Thursday, February 23, 2012


Pages: 319
Date: 22/02/2012
Grade: 4+
Details: Received from Transworld Books through Bookswarm
           Uncorrected proof copy

In a small Nottinghamshire town early in the 20th century five girls claim to have encountered a terrifying apparition while walking in the woods. According to the girls the creature they encountered was neither man nor beast and appeared demonic.
While a lot of people are more than happy to brush these statements aside as mischievous attention seeking by the girls, they cause enough upheaval for an official inquiry to be called.
Three local men, a minister, a doctor and a magistrate are joined by Merritt, an official investigator appointed from outside the town. Together these men will interview the girls, witnesses and other interested parties in order to decide what lies at the root of the girl’s statements. They will have to determine if this is a case of group hysteria, demonic possession or, as most are inclined to think, bold lies.
Merritt has been part of similar investigations all over the country and knows that by their nature they are difficult and that he as the outsider will get the blame for anything going wrong.
From the very start though, this investigation is more difficult than any he has undertaken before. With the girls he interviews sticking to their story and the national press taking an active interest in the case Merritt finds himself becoming more frustrated and cornered with every passing day. And while it is unlikely that he is actually dealing with the Devil, Merritt does find himself up against a level of evil that he’s not quite equipped to recognise early enough or adequately deal with.
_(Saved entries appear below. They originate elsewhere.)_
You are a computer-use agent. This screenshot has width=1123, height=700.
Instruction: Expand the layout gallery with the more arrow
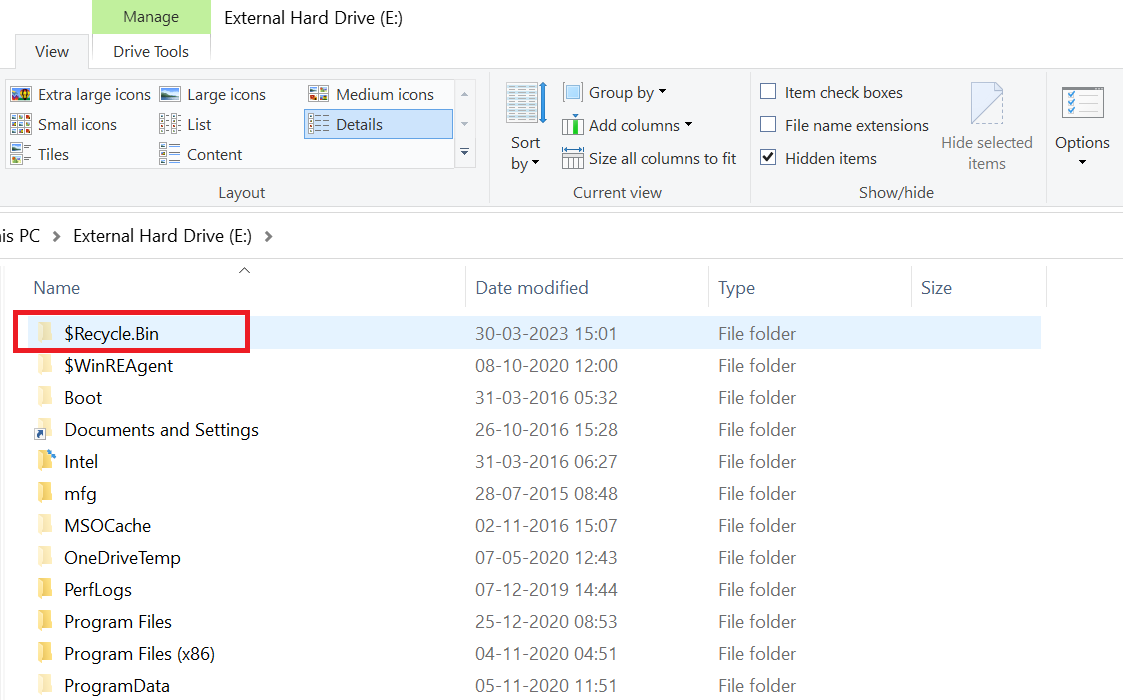click(464, 152)
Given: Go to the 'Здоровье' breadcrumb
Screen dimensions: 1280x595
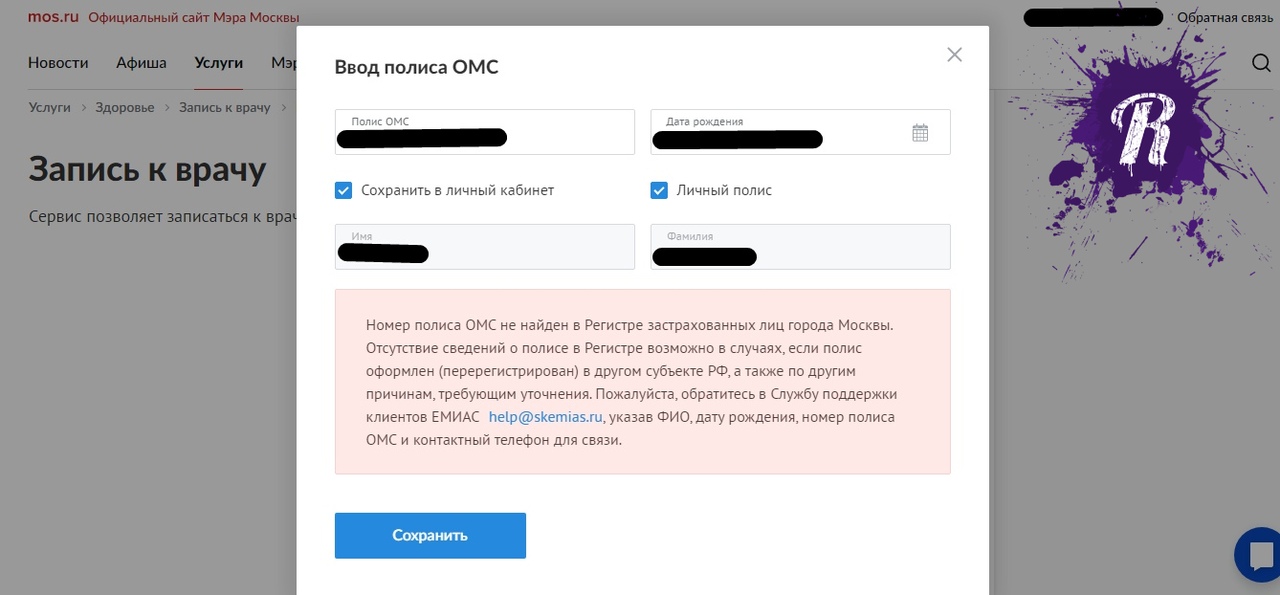Looking at the screenshot, I should [x=125, y=107].
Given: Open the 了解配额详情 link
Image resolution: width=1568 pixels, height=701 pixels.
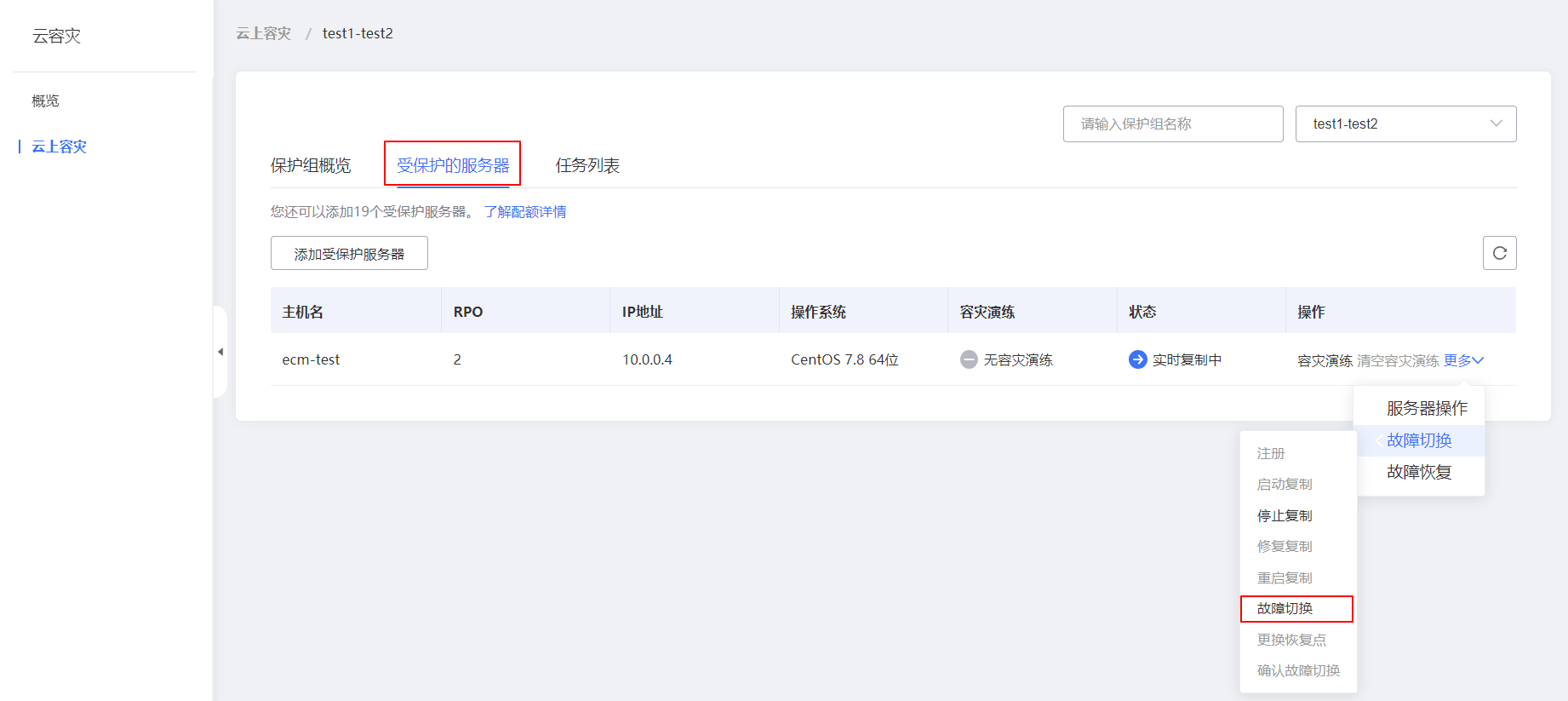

This was a fascinating book and not quite what I was expecting based on the blurb that accompanied it. While I was ready for a story full of supernatural manifestations I found myself mostly reading about people and their all too human shortcomings; pride, greed, vanity, petty resentments and plain old meanness take pride of place in most of the characters in this book, which creates a not very nice but utterly realistic picture. None of the characters in this book are faultless and some are downright despicable, but all are true to life and recognisable. And it is because of the all too easy to believe portrayal of humans in all their selfishness and disregard for others, that this story is more tension-filled than any amount of demons could ever make it.
My one reservation regarding this book has to do with the ending. It seems to me that the discovery on the final pages was conclusive enough to take matters further, which the author, unfortunately, doesn’t do.

The writing in this book is very good. Although this is not an action packed, thrill a minute sort of story the quality of the writing and the underlying tension sweep the story along and the reader with it.
This was my first book by Edric but I know I will be looking for his earlier works in the future. An author who can take what appears to be a straightforward and not very exciting situation and turn it into a fascinating and almost impossible to put down intrigue deserves further investigation.